** TEXT EXCERPT **
== Segment start ==

The next day Tarheel found his voice while shopping with a friend. I did not expect Tarheel to emerge so dramatically, certainly not in the real world anyway. A sweat-shirt listed at $68 was on sale for $39 at American Apparel. The cashier charged me $68. I didn’t notice until after my credit card had been processed. I alerted the employee to the mistake.
“Sorry, no refunds.”
“It’s not a refund. You charged me the wrong price.”
“Well you paid that price. I can’t help if the item is on sale now.”
“But this actual item, in my bag, has been marked down.”
“Nobody knows when that was written, you could have written that right now.”
“Are you crazy? What kind of two-bit operation are you running here?”
It seemed like a crucial moment of conflict in the clerk’s confused, unhappy life. He would not back down. He perhaps had some kind of deep-rooted spiritual sickness. This opposing ugliness—the ugliness of retail—released the true, terrible Tarheel in all his awesome horror.
The clerk stood on an elevated three foot stoop. He wore a robust Hulk Hogan-style moustache for ironic effect. Tarheel reached up and grabbed both ends of it with his thumbs, forefingers and middle fingers then tried to lift himself up. The clerk screamed in a high tone, “What the hell are you doing?”

== Segment end ==

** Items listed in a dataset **
== Segment start ==

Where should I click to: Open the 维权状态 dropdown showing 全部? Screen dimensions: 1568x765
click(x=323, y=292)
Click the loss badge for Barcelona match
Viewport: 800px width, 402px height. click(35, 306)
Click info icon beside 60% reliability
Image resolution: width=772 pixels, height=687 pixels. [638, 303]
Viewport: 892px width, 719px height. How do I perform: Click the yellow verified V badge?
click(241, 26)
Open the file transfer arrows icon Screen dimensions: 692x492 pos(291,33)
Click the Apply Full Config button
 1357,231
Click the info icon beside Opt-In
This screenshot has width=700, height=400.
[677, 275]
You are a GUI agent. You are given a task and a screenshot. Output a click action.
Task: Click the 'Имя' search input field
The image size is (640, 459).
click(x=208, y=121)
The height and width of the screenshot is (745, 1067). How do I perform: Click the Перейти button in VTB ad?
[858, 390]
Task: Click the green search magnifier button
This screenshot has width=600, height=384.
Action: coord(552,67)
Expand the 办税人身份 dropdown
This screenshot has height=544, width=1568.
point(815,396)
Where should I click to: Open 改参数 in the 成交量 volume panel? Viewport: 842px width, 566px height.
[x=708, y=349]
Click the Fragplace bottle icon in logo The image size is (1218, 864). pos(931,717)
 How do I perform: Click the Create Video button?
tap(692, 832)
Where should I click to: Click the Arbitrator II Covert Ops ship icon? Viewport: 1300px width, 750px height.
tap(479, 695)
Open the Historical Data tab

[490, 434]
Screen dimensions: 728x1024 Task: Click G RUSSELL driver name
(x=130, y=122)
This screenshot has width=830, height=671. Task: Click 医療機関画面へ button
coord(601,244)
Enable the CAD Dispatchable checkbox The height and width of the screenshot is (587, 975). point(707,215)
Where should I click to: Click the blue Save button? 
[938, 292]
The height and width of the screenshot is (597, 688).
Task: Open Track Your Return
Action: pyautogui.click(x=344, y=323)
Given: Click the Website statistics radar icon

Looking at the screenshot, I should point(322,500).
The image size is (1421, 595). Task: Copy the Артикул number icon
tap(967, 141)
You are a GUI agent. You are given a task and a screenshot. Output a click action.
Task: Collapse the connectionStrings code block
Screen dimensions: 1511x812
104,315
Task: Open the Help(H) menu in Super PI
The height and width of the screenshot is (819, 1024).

== Segment end ==

** REQUIRED WORK **
1. Answer these questions about the sweatshirt story:
(a) What was the sweatshirt's sale price?
(b) What did the clerk say right after being told about the mistake?
(c) What was the clerk standing on?
2. Carry the sweatshirt story forward from its final line.

** RESULTS IN ORDER **
1.
(a) $39
(b) "Sorry, no refunds."
(c) An elevated three foot stoop

2.
“What the hell are you doing?” Tarheel wanted to know. My friend looked horrified. She wasn’t enthusiastic about the whole Tarheel Slim experiment in the first place. Tarheel grabbed the clerk by his long blonde hair and slammed his head into the counter, then started grinding his fist into the clerk’s orbital bone. Tarheel punched his skull ten times to the rhythmic chant of an imagined 1984 wrestling crowd.
Tarheel opened the cash register and heroically grabbed the $30 he was owed, playing entirely to this imagined crowd. With a wild gleam in his eye he grabbed all the bills and threw them in the air, “Make it rain!” he cried in jubilation. He kicked the clerk in the kidneys. The clerk tried to crawl away and Tarheel stomped his skull against the rich, honeyed veneer of the parquet floor.
A high-strung manager appeared with a taser, hell-bent on tasing anyone he could. Tarheel got hold of the taser without much difficulty and tased the living daylights out of the manager.
“Anyone else want to get tased?” Tarheel screamed.
A hipster girl who’d been shopping for tights said, “No way, don’t tase me, please”. Tarheel gave her a hard look, but in the end showed mercy.
I went home and logged into Tarheel’s Facebook account. On the newsfeed a bleached bimbo from my isolated and television-informed hometown lamented the end of her four-year relationship. Her most popular post had more comments than my many piquant insights from the past month combined: “Learn from yesterday, live for today, hope for tomorrow,” it said. It was everything Tarheel stood firm against, some functional illiterate’s cheap attempt at Chicken Soup profundity that was blindly—yet genuinely, enthusiastically—supported by a culture of “like”-clicking cave-dwellers.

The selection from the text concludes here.